Abstract

One of the key challenges in cancer precision medicine is finding robust biomarkers of drug response. Patient-derived tumor xenografts (PDXs) have emerged as reliable preclinical models since they better recapitulate tumor response to chemo- and targeted therapies. However, the lack of standard tools poses a challenge in the analysis of PDXs with molecular and pharmacological profiles. Efficient storage, access and analysis is key to the realization of the full potential of PDX pharmacogenomic data. We have developed Xeva (XEnograft Visualization & Analysis), an open-source software package for processing, visualization and integrative analysis of a compendium of in vivo pharmacogenomic datasets. The Xeva package follows the PDX minimum information (PDX-MI) standards and can handle both replicate-based and 1x1x1 experimental designs. We used Xeva to characterize the variability of gene expression and pathway activity across passages. We found that only a few genes and pathways have passage specific alterations (median intraclass correlation of 0.53 for genes and positive enrichment score for 92.5% pathways).
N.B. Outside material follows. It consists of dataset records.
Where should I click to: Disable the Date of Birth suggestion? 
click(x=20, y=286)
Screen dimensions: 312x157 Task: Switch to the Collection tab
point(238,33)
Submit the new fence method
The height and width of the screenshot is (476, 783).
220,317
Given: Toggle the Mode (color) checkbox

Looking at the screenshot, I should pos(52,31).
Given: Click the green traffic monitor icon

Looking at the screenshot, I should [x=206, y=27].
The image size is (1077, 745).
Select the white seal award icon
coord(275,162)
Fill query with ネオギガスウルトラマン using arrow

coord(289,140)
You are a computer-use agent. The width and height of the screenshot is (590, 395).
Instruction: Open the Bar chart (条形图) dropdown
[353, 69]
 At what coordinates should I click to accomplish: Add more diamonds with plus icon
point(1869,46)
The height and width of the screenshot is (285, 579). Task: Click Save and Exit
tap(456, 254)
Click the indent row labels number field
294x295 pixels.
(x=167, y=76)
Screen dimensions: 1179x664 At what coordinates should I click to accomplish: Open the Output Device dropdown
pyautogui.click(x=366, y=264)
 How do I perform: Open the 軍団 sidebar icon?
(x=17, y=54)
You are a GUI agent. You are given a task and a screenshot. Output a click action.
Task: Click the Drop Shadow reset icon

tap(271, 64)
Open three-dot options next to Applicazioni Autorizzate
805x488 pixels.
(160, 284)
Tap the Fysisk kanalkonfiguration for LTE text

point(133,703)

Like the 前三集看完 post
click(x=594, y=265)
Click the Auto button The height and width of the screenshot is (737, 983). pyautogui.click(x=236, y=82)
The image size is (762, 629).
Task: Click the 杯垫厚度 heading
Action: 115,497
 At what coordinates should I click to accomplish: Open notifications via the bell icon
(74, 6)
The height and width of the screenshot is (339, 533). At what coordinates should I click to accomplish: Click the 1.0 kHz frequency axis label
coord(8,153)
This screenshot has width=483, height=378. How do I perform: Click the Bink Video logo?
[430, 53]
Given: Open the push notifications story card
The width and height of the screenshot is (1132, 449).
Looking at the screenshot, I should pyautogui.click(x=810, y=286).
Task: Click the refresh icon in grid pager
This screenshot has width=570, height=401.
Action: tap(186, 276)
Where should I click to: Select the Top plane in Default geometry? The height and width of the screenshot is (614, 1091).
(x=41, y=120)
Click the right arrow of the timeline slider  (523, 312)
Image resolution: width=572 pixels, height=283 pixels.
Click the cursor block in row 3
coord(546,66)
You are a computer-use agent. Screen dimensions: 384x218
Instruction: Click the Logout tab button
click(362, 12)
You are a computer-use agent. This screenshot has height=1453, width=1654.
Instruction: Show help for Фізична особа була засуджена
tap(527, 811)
For example, activity of the mRNA 3-end processing and elongation arrest and recovery pathways were strongly affected by model passaging (gene set enrichment analysis false discovery rate [FDR] 0.60; FDR < 0.05). Xeva provides a flexible platform for integrative analysis of preclinical in vivo pharmacogenomics data to identify biomarkers predictive of drug response, a major step toward precision oncology.